Consider the age old adage of patient-doctor confidentiality. Until modern advances in technology this convention was undoubtedly a beneficial one. Control over private information was valuable insofar as it limited access to personal information that was embarrassing or intimate. However, as technology has advanced the need to expand the number of people with access to medical information has increased. The reasons for this include increasing medical specialization, greater medical support, additional support and resources for patients, experimentation and studies, and ubiquity and complexity of medical insurance. In fact, by some accounts the number of people with access to a patient’s personal medical information during a basic hospital stay can often reach 100 individuals.

Knowledge of this fact can often be disconcerting to people unaware of this explosion of access to personal medical information. Yet even given this awareness I doubt few people would choose to revert to a more restrictive state of confidentiality. This is because the reduction in patient privacy has resulted in tangible and meaningful benefits for the patient and doctor. Think only of the importance of having specialists with access to your information in the diagnosis of medical conditions and the greater efficiency that result from hospitals’ ability to specialize roles.
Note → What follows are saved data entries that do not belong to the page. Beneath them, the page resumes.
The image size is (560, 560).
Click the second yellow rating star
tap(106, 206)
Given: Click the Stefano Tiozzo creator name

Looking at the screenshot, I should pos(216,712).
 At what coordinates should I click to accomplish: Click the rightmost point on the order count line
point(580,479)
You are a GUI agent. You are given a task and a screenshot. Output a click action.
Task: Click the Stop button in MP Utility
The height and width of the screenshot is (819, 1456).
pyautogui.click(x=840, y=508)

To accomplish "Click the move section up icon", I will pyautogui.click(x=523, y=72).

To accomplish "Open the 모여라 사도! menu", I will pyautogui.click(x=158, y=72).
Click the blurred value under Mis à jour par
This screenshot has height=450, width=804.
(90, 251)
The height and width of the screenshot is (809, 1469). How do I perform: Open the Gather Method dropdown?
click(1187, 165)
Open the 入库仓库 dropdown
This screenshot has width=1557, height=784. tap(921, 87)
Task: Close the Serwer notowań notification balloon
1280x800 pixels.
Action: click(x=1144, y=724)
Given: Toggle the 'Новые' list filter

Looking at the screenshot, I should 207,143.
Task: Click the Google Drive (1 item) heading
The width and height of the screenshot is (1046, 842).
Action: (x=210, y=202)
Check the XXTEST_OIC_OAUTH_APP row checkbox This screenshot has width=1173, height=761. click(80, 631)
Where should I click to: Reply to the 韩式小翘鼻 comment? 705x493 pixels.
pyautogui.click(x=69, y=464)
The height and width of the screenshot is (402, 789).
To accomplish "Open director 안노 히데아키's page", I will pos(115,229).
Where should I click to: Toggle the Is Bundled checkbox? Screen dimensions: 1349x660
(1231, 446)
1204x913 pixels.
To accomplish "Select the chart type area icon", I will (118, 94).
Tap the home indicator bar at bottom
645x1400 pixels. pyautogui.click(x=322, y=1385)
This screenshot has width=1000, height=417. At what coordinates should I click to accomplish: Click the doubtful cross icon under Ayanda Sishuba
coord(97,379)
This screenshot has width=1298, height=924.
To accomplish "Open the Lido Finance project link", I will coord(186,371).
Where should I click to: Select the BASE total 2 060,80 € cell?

Furthermore, without greater availability of personal medical records many medical advances and research would not be possible. The reduction in privacy, then, has massive benefits for individual patient, his or her doctor, as well as the broader society.  

The challenge for learning analytics, then, is to demonstrate that similar tangible benefits can result from greater educational exposure on the part of students and instructors. Undoubtedly, this is the Holy Grail that LA practitioners are working to establish. In the meantime, however, we should expect a great deal of resistance and criticism directed at learning analytics projects given that privacy, particularly in an area as sensitive as education, is not something we can expect individuals to forgo freely.